▸ **Required task**
Reproduce every line of the material below, character for character, with nothing added, dropped, or changed.

▸ **Data section**
******

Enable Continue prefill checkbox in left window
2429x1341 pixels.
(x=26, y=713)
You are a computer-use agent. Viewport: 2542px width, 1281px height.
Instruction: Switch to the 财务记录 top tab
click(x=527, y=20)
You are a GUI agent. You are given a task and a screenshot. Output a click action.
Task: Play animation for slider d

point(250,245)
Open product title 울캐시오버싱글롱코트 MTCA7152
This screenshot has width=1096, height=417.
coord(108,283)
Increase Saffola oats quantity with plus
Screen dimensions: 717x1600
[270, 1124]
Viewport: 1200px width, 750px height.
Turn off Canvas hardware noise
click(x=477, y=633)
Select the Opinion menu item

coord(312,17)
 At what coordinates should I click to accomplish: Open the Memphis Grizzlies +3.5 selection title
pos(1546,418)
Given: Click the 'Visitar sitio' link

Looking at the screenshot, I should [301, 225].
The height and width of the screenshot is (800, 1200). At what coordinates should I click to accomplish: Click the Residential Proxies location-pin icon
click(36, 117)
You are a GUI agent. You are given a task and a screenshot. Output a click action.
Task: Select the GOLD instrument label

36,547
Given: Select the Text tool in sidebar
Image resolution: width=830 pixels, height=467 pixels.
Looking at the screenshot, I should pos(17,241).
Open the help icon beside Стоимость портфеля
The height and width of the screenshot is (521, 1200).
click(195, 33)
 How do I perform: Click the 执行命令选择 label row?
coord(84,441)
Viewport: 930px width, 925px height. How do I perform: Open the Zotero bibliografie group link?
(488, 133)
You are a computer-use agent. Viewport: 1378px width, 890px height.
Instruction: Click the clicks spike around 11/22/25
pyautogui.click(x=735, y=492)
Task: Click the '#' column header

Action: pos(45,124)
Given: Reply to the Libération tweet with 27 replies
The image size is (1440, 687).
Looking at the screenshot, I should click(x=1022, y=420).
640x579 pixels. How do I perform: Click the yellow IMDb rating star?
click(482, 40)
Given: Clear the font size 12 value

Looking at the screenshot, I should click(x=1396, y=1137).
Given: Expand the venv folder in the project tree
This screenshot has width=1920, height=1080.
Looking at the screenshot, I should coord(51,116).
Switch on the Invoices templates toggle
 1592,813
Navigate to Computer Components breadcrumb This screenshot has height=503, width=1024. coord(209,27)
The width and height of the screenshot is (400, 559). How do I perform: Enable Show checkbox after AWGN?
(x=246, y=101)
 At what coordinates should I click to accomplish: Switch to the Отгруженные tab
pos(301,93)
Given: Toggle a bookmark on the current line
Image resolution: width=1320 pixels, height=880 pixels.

******

▸ **Response to this exercise**
Enable Continue prefill checkbox in left window
2429x1341 pixels.
(x=26, y=713)
You are a computer-use agent. Viewport: 2542px width, 1281px height.
Instruction: Switch to the 财务记录 top tab
click(x=527, y=20)
You are a GUI agent. You are given a task and a screenshot. Output a click action.
Task: Play animation for slider d

point(250,245)
Open product title 울캐시오버싱글롱코트 MTCA7152
This screenshot has width=1096, height=417.
coord(108,283)
Increase Saffola oats quantity with plus
Screen dimensions: 717x1600
[270, 1124]
Viewport: 1200px width, 750px height.
Turn off Canvas hardware noise
click(x=477, y=633)
Select the Opinion menu item

coord(312,17)
 At what coordinates should I click to accomplish: Open the Memphis Grizzlies +3.5 selection title
pos(1546,418)
Given: Click the 'Visitar sitio' link

Looking at the screenshot, I should [301, 225].
The height and width of the screenshot is (800, 1200). At what coordinates should I click to accomplish: Click the Residential Proxies location-pin icon
click(36, 117)
You are a GUI agent. You are given a task and a screenshot. Output a click action.
Task: Select the GOLD instrument label

36,547
Given: Select the Text tool in sidebar
Image resolution: width=830 pixels, height=467 pixels.
Looking at the screenshot, I should pos(17,241).
Open the help icon beside Стоимость портфеля
The height and width of the screenshot is (521, 1200).
click(195, 33)
 How do I perform: Click the 执行命令选择 label row?
coord(84,441)
Viewport: 930px width, 925px height. How do I perform: Open the Zotero bibliografie group link?
(488, 133)
You are a computer-use agent. Viewport: 1378px width, 890px height.
Instruction: Click the clicks spike around 11/22/25
pyautogui.click(x=735, y=492)
Task: Click the '#' column header

Action: pos(45,124)
Given: Reply to the Libération tweet with 27 replies
The image size is (1440, 687).
Looking at the screenshot, I should click(x=1022, y=420).
640x579 pixels. How do I perform: Click the yellow IMDb rating star?
click(482, 40)
Given: Clear the font size 12 value

Looking at the screenshot, I should click(x=1396, y=1137).
Given: Expand the venv folder in the project tree
This screenshot has width=1920, height=1080.
Looking at the screenshot, I should coord(51,116).
Switch on the Invoices templates toggle
 1592,813
Navigate to Computer Components breadcrumb This screenshot has height=503, width=1024. coord(209,27)
The width and height of the screenshot is (400, 559). How do I perform: Enable Show checkbox after AWGN?
(x=246, y=101)
 At what coordinates should I click to accomplish: Switch to the Отгруженные tab
pos(301,93)
Given: Toggle a bookmark on the current line
Image resolution: width=1320 pixels, height=880 pixels.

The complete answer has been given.